Administration eyes tax expenditures

Feb. 23, 2012 – NAFCU is remaining vigilant in its effort to preserve the credit union tax exemption against the backdrop of Wednesday’s release of the Obama administration’s “framework for business tax reform,” which addresses the possible elimination of certain federal tax expenditures.

The framework, produced jointly by the White House and Treasury Department, has five elements, among them the elimination of “dozens” of business tax loopholes and tax expenditures to “reduce distortions that hurt productivity and growth.” Examples of those being targeted, it states, are “last in first out” accounting, oil and gas tax preferences, insurance industry and product reform, carried interests (profits) and special depreciation rules for corporate purchases of aircraft.

“The President’s plan would start from a presumption that we should eliminate all tax expenditures for specific industries, with the few exceptions that are critical to broader growth and fairness,” the document states.
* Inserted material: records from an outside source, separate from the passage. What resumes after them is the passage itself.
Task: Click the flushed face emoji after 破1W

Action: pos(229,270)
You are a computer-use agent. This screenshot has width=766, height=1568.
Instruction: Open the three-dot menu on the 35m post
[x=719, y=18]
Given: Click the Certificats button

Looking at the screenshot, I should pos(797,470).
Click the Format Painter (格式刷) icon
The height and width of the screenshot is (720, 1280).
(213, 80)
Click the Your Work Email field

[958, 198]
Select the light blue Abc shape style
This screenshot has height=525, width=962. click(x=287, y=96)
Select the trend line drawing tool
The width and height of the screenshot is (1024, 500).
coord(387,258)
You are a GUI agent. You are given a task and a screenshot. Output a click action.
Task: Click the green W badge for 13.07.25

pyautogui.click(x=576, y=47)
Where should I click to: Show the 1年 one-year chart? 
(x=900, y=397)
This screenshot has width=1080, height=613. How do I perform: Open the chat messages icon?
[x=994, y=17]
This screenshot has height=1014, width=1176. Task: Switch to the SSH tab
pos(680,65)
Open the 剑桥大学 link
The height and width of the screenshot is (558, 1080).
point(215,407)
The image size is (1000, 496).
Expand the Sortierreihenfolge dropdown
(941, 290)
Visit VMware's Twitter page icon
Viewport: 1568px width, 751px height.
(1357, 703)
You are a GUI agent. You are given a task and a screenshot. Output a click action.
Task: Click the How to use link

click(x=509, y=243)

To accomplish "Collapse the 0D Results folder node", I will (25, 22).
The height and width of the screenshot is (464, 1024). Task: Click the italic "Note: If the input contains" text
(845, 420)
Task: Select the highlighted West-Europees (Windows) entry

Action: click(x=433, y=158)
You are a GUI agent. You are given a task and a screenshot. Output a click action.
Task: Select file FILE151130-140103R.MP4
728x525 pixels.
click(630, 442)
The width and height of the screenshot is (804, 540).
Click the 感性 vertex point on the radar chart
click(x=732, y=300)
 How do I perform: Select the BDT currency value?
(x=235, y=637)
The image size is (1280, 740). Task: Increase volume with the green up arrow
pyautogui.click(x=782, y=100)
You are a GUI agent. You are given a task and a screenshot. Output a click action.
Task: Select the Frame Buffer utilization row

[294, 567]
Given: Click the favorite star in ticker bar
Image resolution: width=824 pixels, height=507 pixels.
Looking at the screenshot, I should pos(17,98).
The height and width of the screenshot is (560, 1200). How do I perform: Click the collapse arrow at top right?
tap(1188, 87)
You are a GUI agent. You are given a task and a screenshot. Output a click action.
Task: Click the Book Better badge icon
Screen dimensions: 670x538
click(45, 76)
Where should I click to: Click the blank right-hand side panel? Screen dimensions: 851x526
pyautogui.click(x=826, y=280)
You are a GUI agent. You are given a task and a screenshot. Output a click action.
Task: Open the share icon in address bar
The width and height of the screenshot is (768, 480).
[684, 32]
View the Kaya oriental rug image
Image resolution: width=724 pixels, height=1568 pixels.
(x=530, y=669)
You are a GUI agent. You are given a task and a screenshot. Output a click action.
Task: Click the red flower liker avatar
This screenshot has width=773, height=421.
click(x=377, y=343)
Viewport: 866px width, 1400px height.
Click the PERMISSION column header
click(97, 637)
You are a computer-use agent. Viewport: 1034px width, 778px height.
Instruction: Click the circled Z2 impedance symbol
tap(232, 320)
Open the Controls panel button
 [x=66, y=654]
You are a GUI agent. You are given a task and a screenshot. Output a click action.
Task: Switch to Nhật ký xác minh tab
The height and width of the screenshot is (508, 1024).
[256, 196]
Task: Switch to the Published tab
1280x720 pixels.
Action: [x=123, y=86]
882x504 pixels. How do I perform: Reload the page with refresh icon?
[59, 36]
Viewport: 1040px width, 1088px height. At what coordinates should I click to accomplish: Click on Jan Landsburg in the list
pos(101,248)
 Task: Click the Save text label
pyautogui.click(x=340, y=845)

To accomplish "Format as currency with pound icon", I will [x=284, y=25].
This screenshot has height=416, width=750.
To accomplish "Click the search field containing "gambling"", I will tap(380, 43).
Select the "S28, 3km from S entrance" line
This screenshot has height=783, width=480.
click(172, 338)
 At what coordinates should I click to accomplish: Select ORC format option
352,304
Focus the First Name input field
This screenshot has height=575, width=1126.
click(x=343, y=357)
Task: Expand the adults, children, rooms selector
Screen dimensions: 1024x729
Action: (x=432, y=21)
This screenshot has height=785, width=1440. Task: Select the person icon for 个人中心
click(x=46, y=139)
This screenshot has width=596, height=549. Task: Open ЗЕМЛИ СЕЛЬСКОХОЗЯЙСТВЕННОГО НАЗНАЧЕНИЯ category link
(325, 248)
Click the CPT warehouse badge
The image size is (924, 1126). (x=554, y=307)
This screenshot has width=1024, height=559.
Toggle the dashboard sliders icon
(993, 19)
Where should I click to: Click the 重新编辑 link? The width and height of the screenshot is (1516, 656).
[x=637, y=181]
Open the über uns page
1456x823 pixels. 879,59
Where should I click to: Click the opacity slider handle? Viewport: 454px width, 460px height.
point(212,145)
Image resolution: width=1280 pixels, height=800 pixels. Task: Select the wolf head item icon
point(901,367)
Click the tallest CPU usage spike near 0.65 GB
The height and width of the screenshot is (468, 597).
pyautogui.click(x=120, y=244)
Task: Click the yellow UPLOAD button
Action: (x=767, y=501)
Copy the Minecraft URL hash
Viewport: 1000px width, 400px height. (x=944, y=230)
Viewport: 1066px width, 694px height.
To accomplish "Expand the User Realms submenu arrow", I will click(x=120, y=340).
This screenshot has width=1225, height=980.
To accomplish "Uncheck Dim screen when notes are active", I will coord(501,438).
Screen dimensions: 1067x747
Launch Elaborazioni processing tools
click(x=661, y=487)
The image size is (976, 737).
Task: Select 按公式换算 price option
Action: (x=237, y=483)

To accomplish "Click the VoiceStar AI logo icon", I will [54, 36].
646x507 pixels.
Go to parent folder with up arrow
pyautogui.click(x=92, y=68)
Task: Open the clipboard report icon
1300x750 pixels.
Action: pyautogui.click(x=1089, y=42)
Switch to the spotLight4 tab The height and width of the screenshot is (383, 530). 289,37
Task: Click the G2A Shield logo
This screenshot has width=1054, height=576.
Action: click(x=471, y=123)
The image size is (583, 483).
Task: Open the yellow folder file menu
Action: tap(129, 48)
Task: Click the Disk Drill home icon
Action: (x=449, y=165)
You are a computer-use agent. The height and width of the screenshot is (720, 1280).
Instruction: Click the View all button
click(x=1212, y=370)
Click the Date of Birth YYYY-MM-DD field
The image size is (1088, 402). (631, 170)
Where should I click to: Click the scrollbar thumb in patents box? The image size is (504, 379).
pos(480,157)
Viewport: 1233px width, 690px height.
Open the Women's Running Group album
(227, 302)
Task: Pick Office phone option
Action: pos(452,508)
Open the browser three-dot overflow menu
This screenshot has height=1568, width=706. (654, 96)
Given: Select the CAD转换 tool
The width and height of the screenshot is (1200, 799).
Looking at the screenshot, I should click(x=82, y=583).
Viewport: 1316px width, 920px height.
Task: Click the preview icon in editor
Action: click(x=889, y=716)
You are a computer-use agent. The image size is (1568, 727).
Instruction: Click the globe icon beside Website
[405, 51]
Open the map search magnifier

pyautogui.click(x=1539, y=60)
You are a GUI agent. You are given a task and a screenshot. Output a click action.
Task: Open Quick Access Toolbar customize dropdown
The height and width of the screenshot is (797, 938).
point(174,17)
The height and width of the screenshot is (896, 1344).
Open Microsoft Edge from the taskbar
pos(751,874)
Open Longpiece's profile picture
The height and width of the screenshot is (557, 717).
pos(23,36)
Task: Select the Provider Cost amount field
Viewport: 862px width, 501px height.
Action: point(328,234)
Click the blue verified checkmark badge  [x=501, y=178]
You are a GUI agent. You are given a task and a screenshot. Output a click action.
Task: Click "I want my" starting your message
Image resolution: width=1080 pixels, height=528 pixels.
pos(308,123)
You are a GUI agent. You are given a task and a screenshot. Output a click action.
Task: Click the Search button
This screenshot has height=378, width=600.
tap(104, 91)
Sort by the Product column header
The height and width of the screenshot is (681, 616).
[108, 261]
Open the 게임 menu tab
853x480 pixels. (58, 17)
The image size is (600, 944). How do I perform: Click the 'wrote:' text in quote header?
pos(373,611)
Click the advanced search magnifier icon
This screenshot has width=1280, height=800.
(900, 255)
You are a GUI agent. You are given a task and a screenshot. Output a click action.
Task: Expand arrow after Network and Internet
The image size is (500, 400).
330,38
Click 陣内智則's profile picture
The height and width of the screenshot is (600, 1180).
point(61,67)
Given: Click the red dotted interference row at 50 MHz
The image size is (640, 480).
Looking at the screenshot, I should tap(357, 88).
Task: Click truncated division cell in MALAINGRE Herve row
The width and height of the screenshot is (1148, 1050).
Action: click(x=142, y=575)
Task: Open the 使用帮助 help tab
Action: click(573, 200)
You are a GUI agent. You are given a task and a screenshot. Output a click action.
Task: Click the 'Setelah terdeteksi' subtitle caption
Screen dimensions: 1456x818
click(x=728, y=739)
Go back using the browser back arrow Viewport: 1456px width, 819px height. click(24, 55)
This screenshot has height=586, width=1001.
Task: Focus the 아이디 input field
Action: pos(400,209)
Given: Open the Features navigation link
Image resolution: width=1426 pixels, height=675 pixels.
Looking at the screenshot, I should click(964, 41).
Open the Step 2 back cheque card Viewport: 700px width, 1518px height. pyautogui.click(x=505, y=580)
In other provisions, the framework envisions a decrease in the corporate tax rate from 35 percent to 28 percent and reduction in “harmful distortions” in the code. Part of this would be establishing “greater parity between large corporations and large non-corporate counterparts,” the administration document states.

Brad Thaler, NAFCU’s vice president of legislative affairs, said the document’s examples of targeted tax expenditures are not all-inclusive. And talk about more parity between corporate and non-corporate entities is ripe for interpretation. “We will keep making the case for preserving the credit union tax exemption as lawmakers and the administration debate tax reform,” said Thaler.